### Work to be completed
Transcribe the records exactly. Pictures do not belong in the transcription.

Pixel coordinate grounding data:
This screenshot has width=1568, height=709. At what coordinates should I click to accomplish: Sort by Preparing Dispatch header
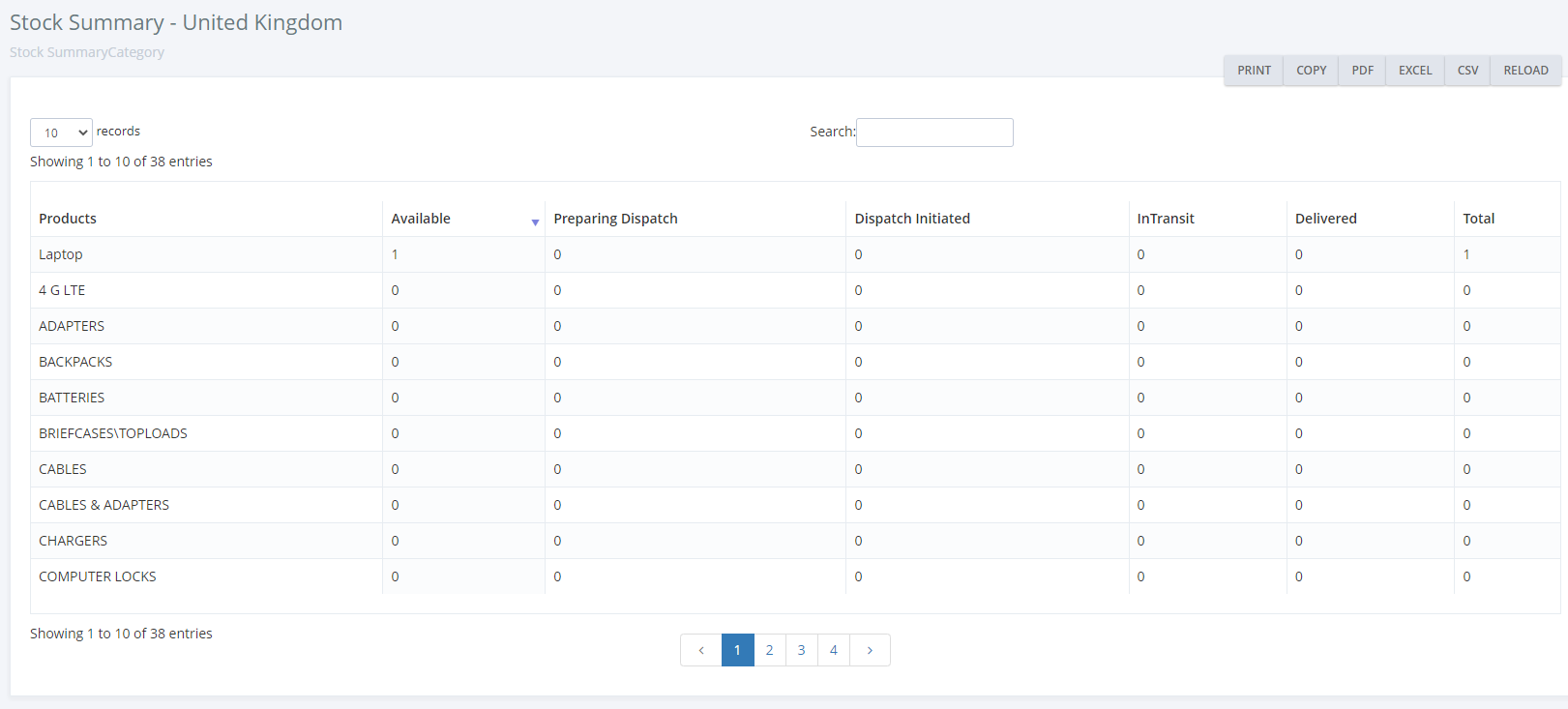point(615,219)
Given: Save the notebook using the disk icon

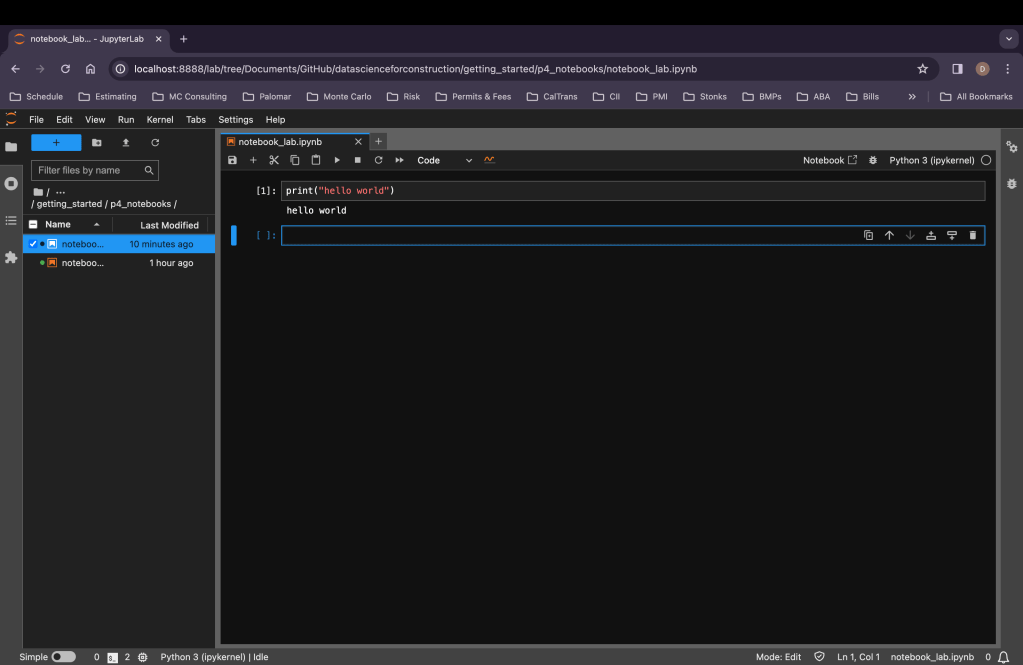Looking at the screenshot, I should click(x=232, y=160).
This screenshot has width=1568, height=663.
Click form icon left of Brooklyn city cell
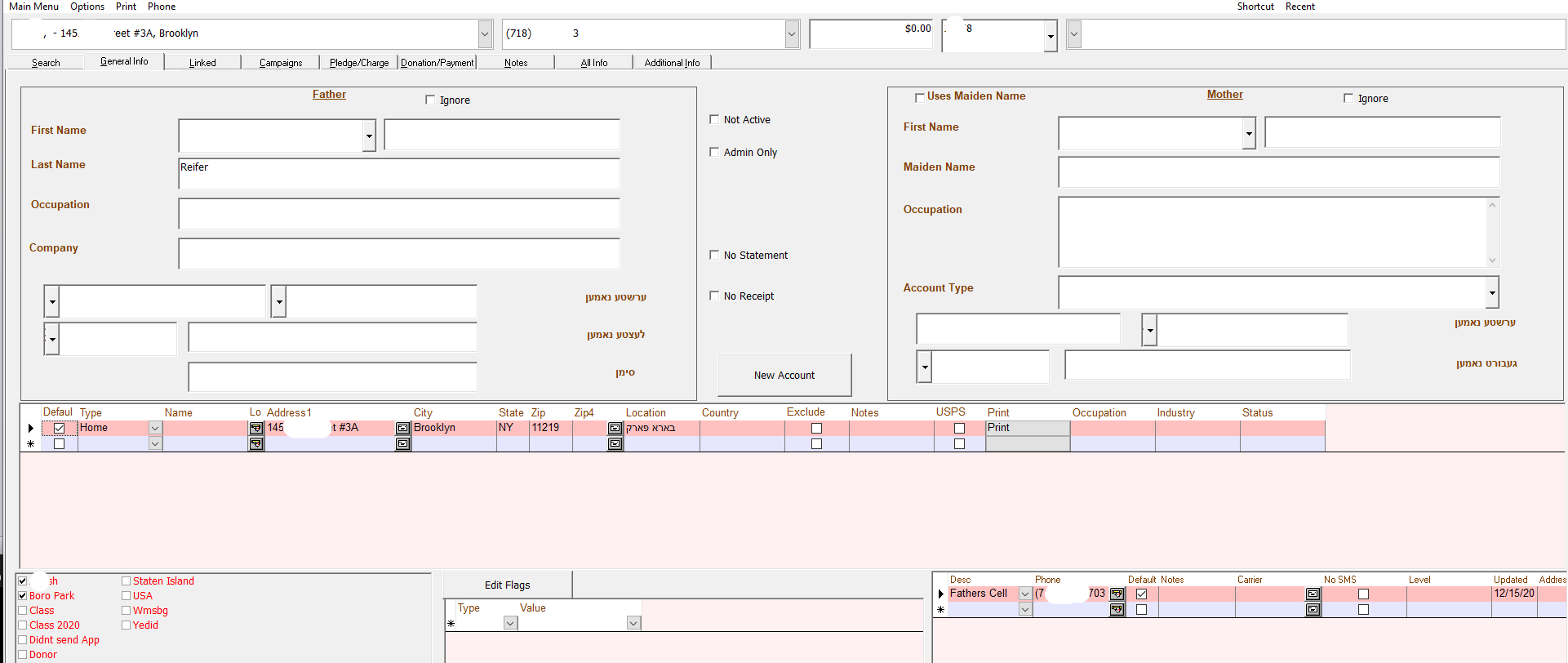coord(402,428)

### Task output
This screenshot has width=1568, height=709. At what coordinates should I click to accomplish: Sort by Preparing Dispatch header
point(615,219)
Given: Save the notebook using the disk icon

Looking at the screenshot, I should click(x=232, y=160).
This screenshot has width=1568, height=663.
Click form icon left of Brooklyn city cell
coord(402,428)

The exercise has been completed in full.